Nous proposerons également le jugement que l’affaire Doncasters-DIC nous paraît plus sujette à une polémique importante que l’affaire DPW/ports américains. Il y a plusieurs causes à cela, que nous devons envisager moins en raison de leur validité qu’en fonction d’un écho public et polémique éventuel conduisant à des attitudes de surenchère démagogique. Ce qui compte ici n’est pas la validité des arguments observés mais l’écho que ceux qui les développeront en attendent. Nous sommes dans le domaine de la paranoïa et de la démagogie.
Nous détaillons sous forme d’hypothèses les éventuelles causes de polémique.
• La cause de base est la même que l’affaire DPW/ports américains : protection de la sécurité nationale contre les tendances à l’ouverture difficilement contrôlable de la globalisation.
• L’affaire impliquant le JSF va mettre au premier plan la question de la sécurité des composants du JSF. On sait que l’un des arguments publics avancés pour justifier la résistance des Américains aux pressions britanniques pour obtenir des transferts de technologies et de sources-code du JSF est développé dans le domaine, notamment, des liens des Britanniques avec les Français dans la défense (le porte-avions notamment) ; de là, les craintes que les Français obtiennent de la technologie US via les Britanniques et la fassent suivre vers des pays hostiles (la Chine). Que tout cela paraisse farfelu et du domaine de la fabulation à certains, et certainement avec de bonnes raisons, n’a guère d’importance. Nous répétons que nous nous trouvons dans le domaine de la surenchère médiatique où seule compte l’apparente validité des arguments exposés. Dans un système où une société britannique fabriquant des composants du JSF est transférée vers Doubaï, des arguments de cette sorte vont fleurir.

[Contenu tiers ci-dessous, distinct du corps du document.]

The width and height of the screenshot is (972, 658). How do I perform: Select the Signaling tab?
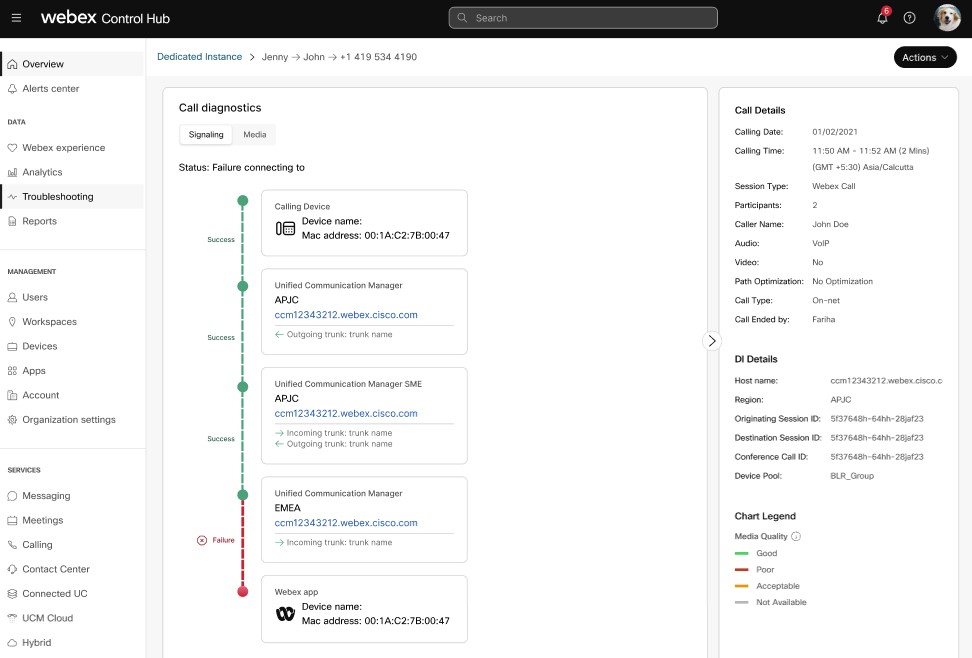point(206,134)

• Toutes les mesures possibles, partielles ou complètes, pour contrer ces arguments, seront dommageables d’une façon ou d’une autre : qu’il s’agisse du retrait ou de la séparation du marché des composants JSF de Doncasters, du contrôle contraignant de ce marché, du refus de l’autorisation de vente de Doncasters.
• On ajoutera que Doncasters est engagée également dans la fabrication de composants du char US M1 Abrams. C’est un argument de renforcement de la polémique démagogique qu’on décrit.

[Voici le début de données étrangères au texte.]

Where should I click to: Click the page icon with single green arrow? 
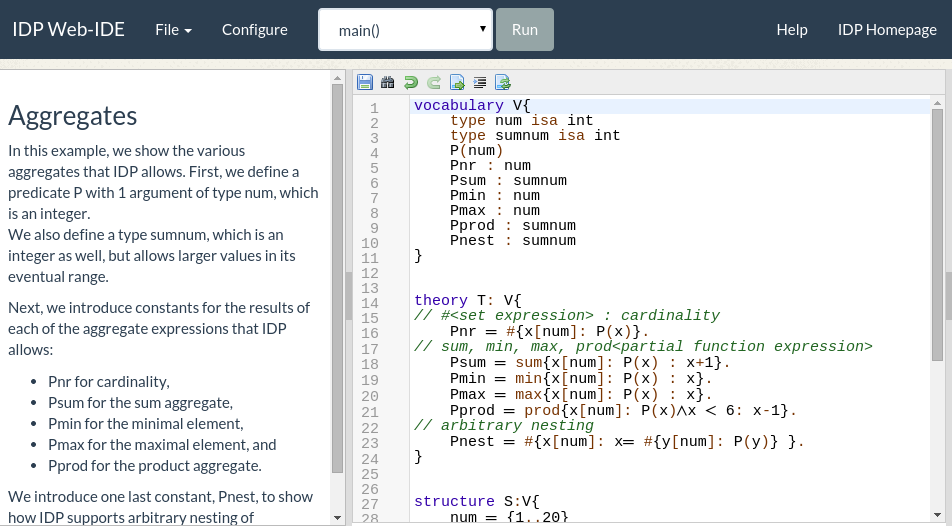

• Une convergence de situation peut également intervenir. C’est autour du 1er juin que les Norvégiens diront s’ils restent dans le programme JSF ou s’ils le quittent. Selon la décision norvégienne et les circonstances de cette décision, il peut y avoir un effet supplémentaire pour la polémique (ou, au contraire, un effet apaisant ?).
• Un aspect singulier de cette affaire, pour ce qui concerne la souveraineté nationale, est qu'elle voit les autorités américaines intervenir pour juger de la vente d'une société britannique à une société de Doubaï, sans qu'il y ait intervention physique de l'une ou l'autre société sur le territoire US. Mais, bien sûr, Doncasters a des unités opérant aux USA et se soumet au contrôle, — nous donnant un aperçu de plus sur la valeur de la souveraineté nationale britannique dans les rapports avec les USA.

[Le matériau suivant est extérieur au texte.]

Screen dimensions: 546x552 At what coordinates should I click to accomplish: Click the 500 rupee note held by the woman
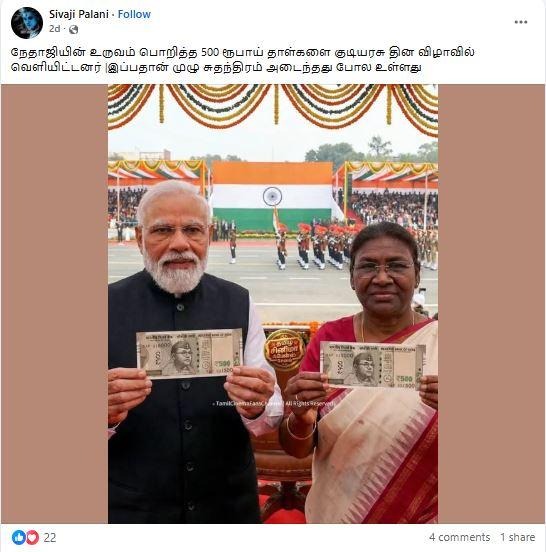pyautogui.click(x=372, y=366)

• D’une façon plus générale, pour le cas de la polémique UK-USA sur le JSF, la suspicion américaine à l’encontre des Britanniques sur leur capacité à protéger les “secrets” du JSF devrait être renforcée par cette affaire.
La véritable question posée est de savoir si l’affaire Doncasters-DIC va déboucher sur une polémique où le Congrès puis la presse seront partie prenante. Cela n’est pas assuré. Si, durant la période de finalisation des décisions de l’administration (fin mai) une autre grosse affaire monopolise l’attention publique washingtonienne, le cas peut ne soulever aucun effet particulier. Avec les diverses polémiques en cours (Irak, crise iranienne, scandales intérieurs, etc.), cette circonstance est loin d’être improbable.